■ **Exercise instructions**:
From the news report on the Conservative leadership vote, copy out verbatim the passage that opens with the words containing "Rishi Sunak, who" and closes with "on 50 votes.".

■ **Given text**:
★ ★ ★ ★ ★ ★ ★
Six candidates remain in the running to replace UK Prime Minister Boris Johnson after the first round of voting, the Conservative Party announced, with finance minister Nadhim Zahawi and former foreign minister Jeremy Hunt eliminated.
Rishi Sunak, who quit as finance minister last week to trigger Johnson’s downfall, leads the pack with the support of 88 Conservative member of parliament, followed by Penny Mordaunt, on 67, who polling shows is most popular with the party membership that will ultimately decide the race, and foreign Secretary Liz Truss on 50 votes.
Meanwhile, lawmaker Kemi Badenoch received 40 votes, Tom Tugendhat received 37 and Suella Braverman received 32.
The remaining contenders will now scramble to scoop up the two men’s supporters in a contest that will replace the scandal-ridden Johnson with a new and much lesser-known prime minister.
The 358 Conservative lawmakers had crammed into a humid corridor at Parliament on Wednesday afternoon to line up and cast their ballots in a grand room hung with oil paintings. Security staff made them hand over their phones to ensure secrecy.
Eight candidates had secured the required backing of 20 of their colleagues to make the first ballot.
★ ★ ★ ★ ★ ★ ★
■ **Material shown**:

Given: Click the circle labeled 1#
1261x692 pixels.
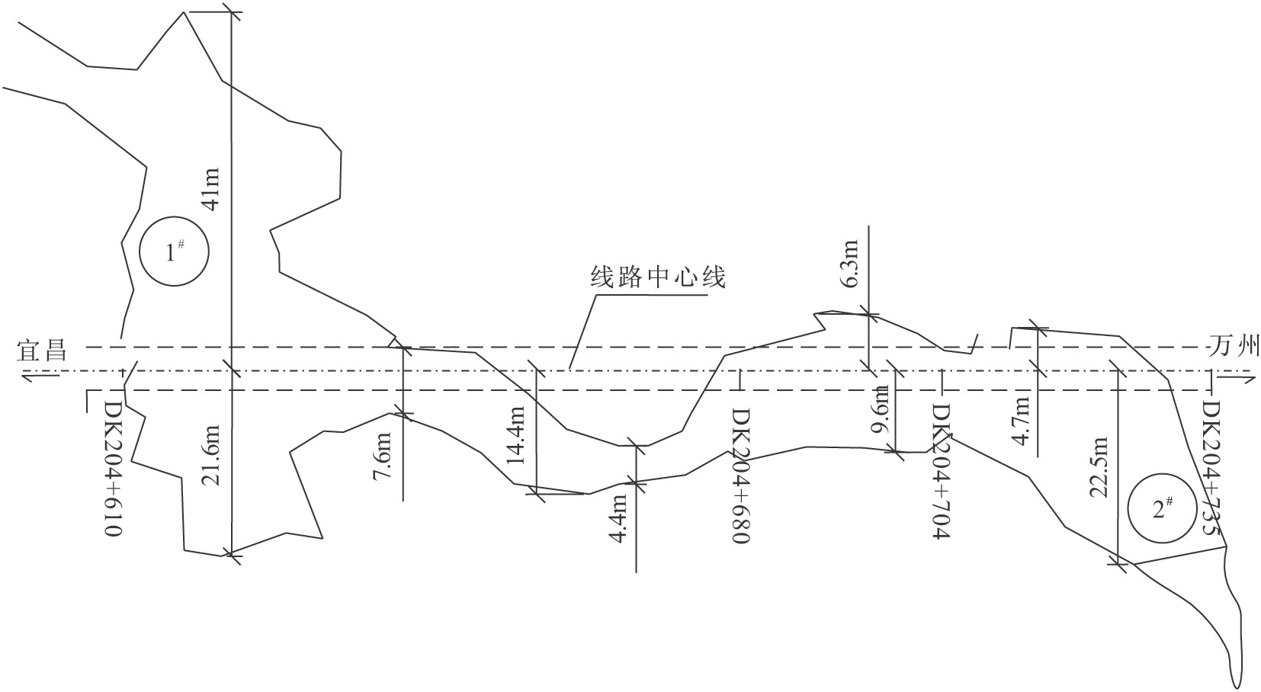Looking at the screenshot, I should click(175, 251).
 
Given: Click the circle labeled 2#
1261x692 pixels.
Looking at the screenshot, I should click(1162, 509).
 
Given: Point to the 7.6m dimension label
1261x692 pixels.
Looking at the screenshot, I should click(383, 455).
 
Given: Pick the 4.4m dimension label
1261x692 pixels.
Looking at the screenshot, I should click(618, 518).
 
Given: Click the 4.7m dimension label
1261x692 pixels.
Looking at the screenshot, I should click(1022, 419).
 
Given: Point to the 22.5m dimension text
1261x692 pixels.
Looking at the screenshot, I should click(1099, 467).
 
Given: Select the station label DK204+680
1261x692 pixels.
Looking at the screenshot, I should click(741, 476).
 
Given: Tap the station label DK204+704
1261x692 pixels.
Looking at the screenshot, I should click(940, 471).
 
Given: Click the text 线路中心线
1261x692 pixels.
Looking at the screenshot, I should click(658, 277).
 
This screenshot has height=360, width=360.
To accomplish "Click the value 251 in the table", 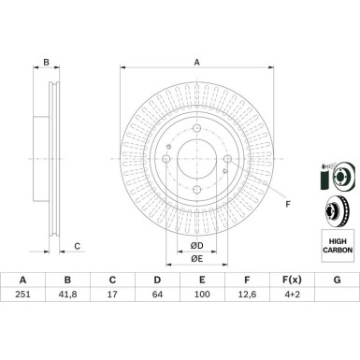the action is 22,295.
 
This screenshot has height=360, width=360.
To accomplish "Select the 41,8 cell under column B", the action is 67,295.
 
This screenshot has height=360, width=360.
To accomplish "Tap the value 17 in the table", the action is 112,295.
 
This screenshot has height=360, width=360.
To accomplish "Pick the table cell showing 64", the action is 157,295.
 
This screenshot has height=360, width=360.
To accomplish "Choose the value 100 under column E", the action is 202,295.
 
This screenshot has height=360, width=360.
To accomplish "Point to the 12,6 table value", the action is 247,295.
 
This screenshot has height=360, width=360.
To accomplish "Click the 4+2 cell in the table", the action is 292,295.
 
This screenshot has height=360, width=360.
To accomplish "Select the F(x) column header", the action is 292,280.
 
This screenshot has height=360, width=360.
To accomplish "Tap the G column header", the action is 337,280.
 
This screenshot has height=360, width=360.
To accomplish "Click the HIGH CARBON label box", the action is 338,246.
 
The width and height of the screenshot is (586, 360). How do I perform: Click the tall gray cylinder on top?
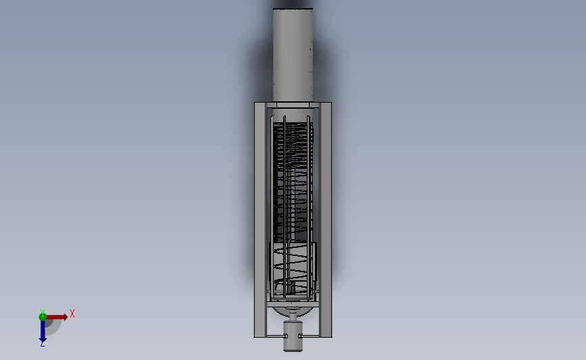click(x=293, y=54)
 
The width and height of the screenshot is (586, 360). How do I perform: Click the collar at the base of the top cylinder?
click(x=293, y=105)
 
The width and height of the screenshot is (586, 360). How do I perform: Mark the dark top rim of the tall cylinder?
click(x=293, y=9)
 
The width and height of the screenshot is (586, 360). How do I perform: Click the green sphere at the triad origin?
click(x=43, y=317)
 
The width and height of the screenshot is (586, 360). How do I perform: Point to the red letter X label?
click(x=72, y=313)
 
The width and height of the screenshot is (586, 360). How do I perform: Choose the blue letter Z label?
click(x=42, y=344)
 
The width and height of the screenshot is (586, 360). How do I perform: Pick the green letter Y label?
click(x=42, y=311)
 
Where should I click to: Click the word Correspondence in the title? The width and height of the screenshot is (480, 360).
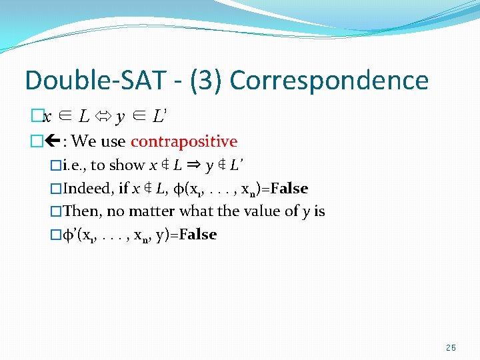[x=329, y=81]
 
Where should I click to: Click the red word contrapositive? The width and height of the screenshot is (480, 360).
[x=184, y=141]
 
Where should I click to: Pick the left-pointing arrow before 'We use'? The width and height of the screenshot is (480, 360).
[x=51, y=141]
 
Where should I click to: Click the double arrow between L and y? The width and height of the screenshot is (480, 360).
[x=103, y=117]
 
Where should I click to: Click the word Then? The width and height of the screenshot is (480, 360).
[x=81, y=211]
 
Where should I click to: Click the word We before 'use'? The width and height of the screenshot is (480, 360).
[x=83, y=141]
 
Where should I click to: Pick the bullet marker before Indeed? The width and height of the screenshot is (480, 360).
[x=56, y=189]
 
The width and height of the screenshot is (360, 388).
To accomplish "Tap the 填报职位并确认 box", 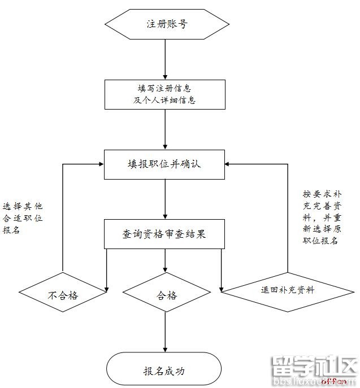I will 164,164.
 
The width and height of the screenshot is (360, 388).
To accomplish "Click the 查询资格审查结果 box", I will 164,233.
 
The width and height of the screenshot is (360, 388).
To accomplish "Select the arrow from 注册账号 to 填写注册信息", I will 165,59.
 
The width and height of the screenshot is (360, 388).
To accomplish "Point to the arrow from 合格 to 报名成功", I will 165,333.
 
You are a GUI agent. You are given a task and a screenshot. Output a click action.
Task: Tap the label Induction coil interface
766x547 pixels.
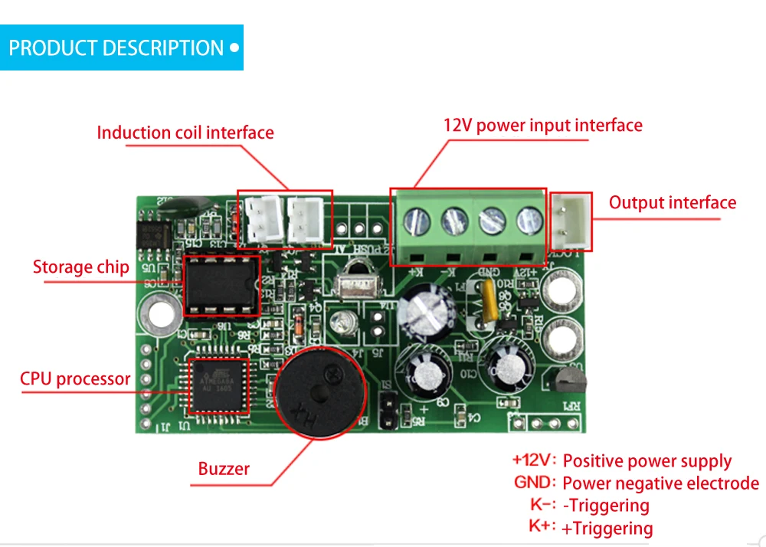pos(185,133)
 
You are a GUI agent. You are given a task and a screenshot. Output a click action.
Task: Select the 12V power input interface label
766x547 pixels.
pos(542,125)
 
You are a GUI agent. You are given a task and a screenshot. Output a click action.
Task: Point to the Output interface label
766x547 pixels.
pos(672,203)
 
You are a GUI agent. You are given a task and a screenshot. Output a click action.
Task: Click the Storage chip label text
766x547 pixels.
pos(80,267)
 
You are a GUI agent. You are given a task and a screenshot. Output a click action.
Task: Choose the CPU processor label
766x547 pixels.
pos(75,378)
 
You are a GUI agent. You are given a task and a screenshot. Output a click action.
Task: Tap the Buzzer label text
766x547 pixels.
pos(224,469)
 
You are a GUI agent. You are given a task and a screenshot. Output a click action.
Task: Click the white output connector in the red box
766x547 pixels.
pos(571,222)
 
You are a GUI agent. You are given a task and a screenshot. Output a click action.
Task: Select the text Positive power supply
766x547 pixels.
pos(647,461)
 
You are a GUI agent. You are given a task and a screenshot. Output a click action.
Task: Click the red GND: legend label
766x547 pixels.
pos(535,483)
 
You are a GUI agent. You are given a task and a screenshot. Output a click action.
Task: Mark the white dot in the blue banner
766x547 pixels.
pos(234,47)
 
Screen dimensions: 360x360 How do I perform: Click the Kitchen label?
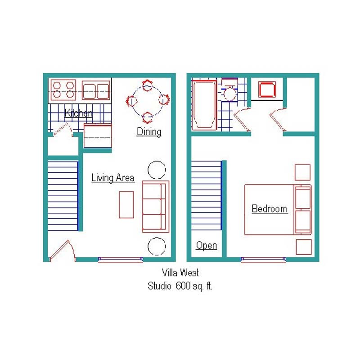(78, 113)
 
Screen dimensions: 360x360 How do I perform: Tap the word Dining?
(149, 132)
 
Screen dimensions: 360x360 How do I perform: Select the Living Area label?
(113, 178)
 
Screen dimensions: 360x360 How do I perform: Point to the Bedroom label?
(270, 209)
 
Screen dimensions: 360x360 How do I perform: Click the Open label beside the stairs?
(207, 245)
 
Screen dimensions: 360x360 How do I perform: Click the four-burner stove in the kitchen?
(63, 90)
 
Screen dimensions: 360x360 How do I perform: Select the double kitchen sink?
(96, 90)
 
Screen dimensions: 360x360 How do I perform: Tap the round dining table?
(147, 101)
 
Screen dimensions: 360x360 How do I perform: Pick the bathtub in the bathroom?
(204, 105)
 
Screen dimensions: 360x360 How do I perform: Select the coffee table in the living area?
(126, 205)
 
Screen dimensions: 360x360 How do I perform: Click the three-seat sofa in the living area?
(156, 207)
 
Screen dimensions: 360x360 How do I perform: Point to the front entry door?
(62, 251)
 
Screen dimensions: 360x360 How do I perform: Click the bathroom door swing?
(242, 119)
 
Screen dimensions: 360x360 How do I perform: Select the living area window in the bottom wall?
(121, 260)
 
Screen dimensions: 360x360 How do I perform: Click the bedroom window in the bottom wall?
(263, 260)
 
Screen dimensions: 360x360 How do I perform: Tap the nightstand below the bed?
(304, 247)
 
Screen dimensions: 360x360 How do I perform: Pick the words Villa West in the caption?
(180, 273)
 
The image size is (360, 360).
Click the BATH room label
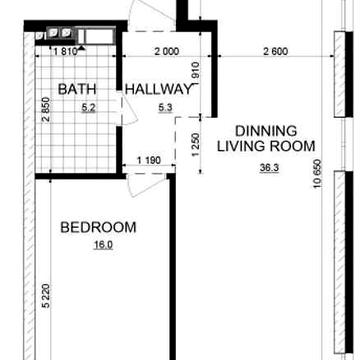point(77,89)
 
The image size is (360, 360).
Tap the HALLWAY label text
point(158,89)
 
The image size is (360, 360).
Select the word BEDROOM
point(98,227)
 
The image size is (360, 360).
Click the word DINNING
point(266,131)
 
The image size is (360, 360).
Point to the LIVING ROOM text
point(266,146)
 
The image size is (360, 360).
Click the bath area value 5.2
point(89,108)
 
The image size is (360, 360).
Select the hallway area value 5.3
point(166,108)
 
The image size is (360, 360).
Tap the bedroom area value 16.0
point(103,246)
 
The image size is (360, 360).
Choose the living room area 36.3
point(269,168)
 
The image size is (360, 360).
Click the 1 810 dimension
point(65,52)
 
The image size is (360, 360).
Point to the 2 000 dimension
point(167,52)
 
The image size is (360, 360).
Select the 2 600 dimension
point(275,52)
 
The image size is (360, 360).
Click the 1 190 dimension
point(149,160)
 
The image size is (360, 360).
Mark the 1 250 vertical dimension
point(195,145)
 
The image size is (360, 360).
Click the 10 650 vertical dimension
point(317,174)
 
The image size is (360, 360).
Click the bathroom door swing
point(129,110)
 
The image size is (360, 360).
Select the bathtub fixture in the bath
point(97,36)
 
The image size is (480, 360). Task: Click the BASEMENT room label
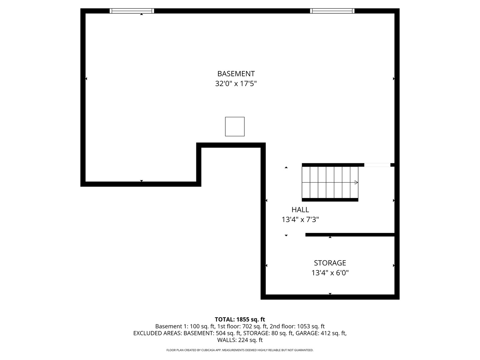236,74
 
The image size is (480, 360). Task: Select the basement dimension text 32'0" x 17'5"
236,84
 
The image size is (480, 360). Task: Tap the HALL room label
300,210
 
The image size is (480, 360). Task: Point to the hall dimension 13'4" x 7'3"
300,220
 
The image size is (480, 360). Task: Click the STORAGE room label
330,263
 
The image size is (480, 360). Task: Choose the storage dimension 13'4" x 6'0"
330,273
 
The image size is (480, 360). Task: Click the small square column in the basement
235,127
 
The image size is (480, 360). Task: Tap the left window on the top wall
132,11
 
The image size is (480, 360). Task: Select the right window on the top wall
332,11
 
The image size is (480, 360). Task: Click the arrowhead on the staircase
356,182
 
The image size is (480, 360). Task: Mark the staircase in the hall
330,182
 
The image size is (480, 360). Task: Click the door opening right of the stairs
377,165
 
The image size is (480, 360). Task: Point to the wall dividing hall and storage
350,235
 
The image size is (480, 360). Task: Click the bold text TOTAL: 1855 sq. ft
240,319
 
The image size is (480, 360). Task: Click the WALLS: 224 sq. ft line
240,340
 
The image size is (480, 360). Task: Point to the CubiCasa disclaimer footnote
240,350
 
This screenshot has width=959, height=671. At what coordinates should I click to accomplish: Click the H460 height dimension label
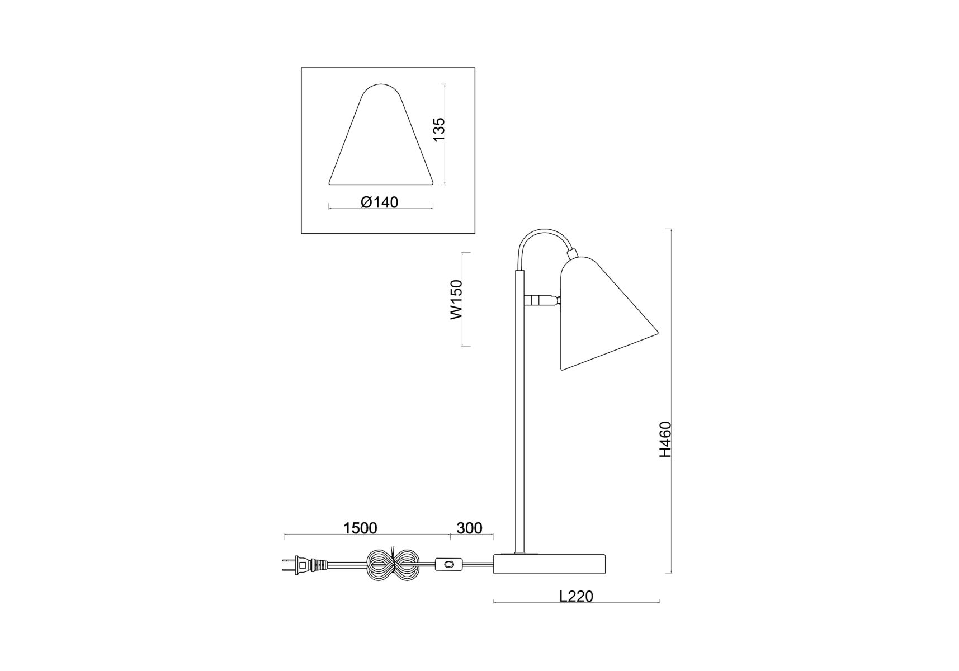click(665, 440)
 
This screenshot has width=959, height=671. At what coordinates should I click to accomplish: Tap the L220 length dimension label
click(576, 596)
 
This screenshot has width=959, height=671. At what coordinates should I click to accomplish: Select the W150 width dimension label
click(457, 299)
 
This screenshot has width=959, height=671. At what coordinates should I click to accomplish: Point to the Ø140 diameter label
click(380, 202)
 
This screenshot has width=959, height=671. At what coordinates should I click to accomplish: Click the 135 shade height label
click(439, 129)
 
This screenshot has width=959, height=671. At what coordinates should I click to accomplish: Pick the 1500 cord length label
click(360, 528)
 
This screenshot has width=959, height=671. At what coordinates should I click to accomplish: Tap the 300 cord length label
click(469, 528)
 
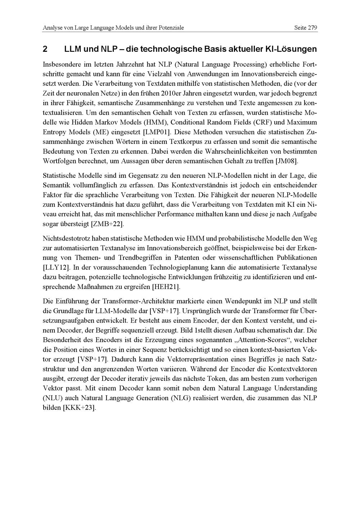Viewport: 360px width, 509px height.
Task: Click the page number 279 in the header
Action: click(312, 28)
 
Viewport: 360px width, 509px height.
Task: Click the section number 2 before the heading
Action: click(45, 49)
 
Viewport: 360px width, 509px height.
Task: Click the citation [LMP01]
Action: click(157, 132)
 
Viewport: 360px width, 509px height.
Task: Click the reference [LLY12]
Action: click(56, 267)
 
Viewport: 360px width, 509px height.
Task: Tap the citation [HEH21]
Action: click(166, 287)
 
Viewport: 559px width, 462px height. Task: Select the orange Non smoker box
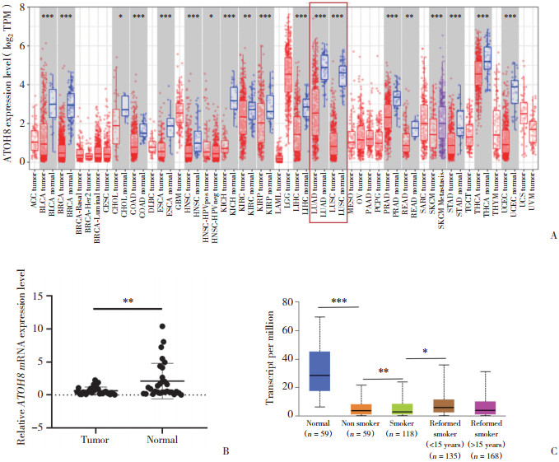359,409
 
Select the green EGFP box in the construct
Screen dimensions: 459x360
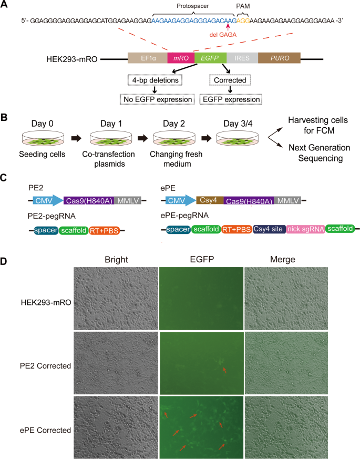(210, 58)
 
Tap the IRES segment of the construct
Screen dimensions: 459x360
(242, 58)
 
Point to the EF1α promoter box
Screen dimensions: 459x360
(147, 58)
★ ★ ★ ★ ★ ★ ★
■ **Solved exercise**:
Rishi Sunak, who quit as finance minister last week to trigger Johnson’s downfall, leads the pack with the support of 88 Conservative member of parliament, followed by Penny Mordaunt, on 67, who polling shows is most popular with the party membership that will ultimately decide the race, and foreign Secretary Liz Truss on 50 votes.